• WORK INSTRUCTIONS
Please rewrite every entry below with "Screen dimensions" swapped for "Display size", leaving everything else unchanged. Leave the pictures out of your answer.

• RECORDED INFORMATION
***
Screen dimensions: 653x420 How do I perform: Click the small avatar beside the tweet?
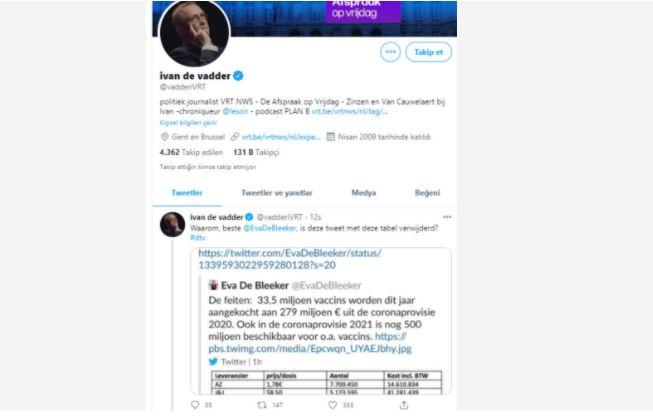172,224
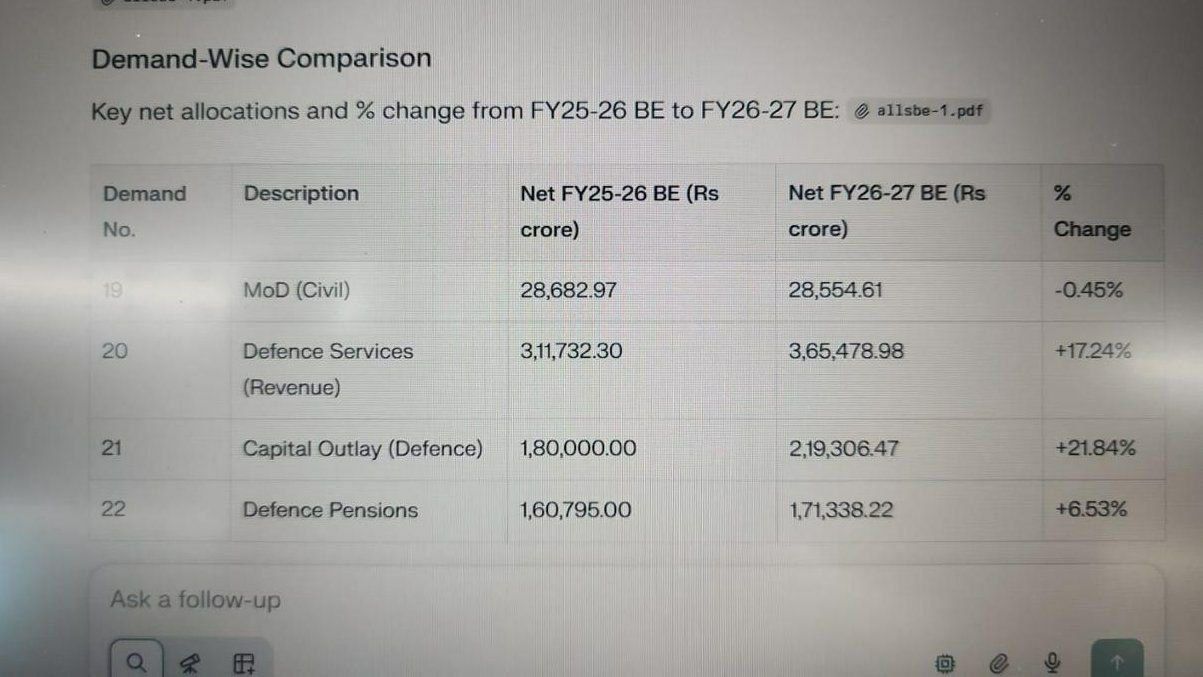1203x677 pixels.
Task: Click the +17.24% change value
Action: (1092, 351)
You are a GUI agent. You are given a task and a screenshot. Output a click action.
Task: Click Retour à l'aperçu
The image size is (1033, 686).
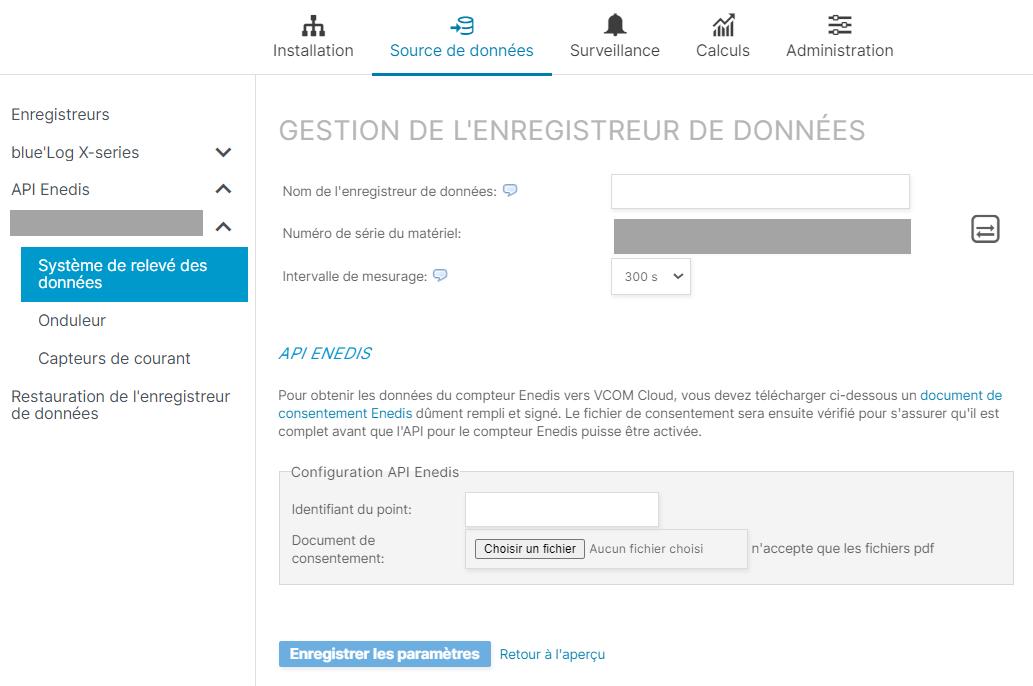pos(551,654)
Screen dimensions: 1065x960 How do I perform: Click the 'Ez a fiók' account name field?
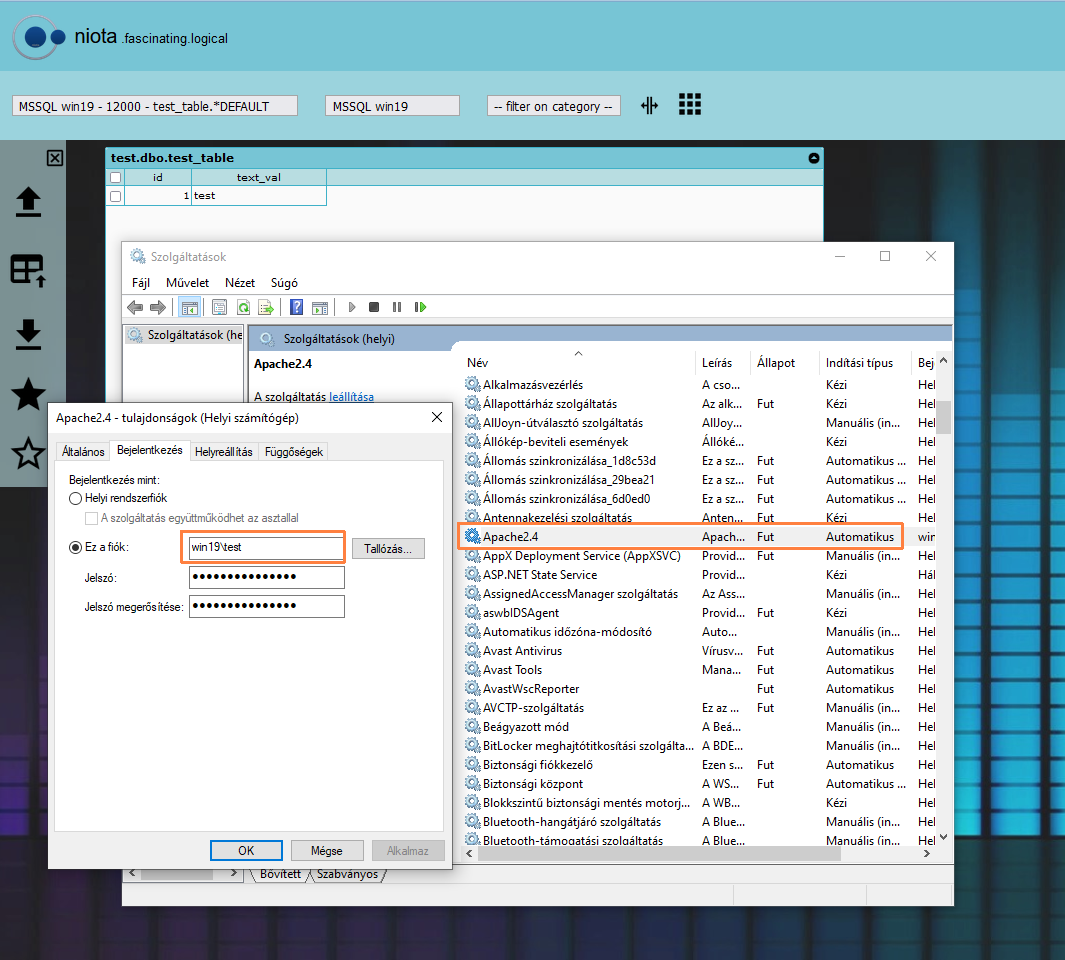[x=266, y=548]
***
• PROBLEM SOLUTION
Display size: 653x420 How do I perform: Click the small avatar beside the tweet?
172,224
1203x677 pixels.
Task: Click the +17.24% change value
Action: (1092, 351)
You are a GUI agent. You are given a task and a screenshot. Output a click action.
Task: Click Retour à l'aperçu
The image size is (1033, 686).
pos(551,654)
Display size: 1065x960 How do I perform: Click the 'Ez a fiók' account name field?
[x=266, y=548]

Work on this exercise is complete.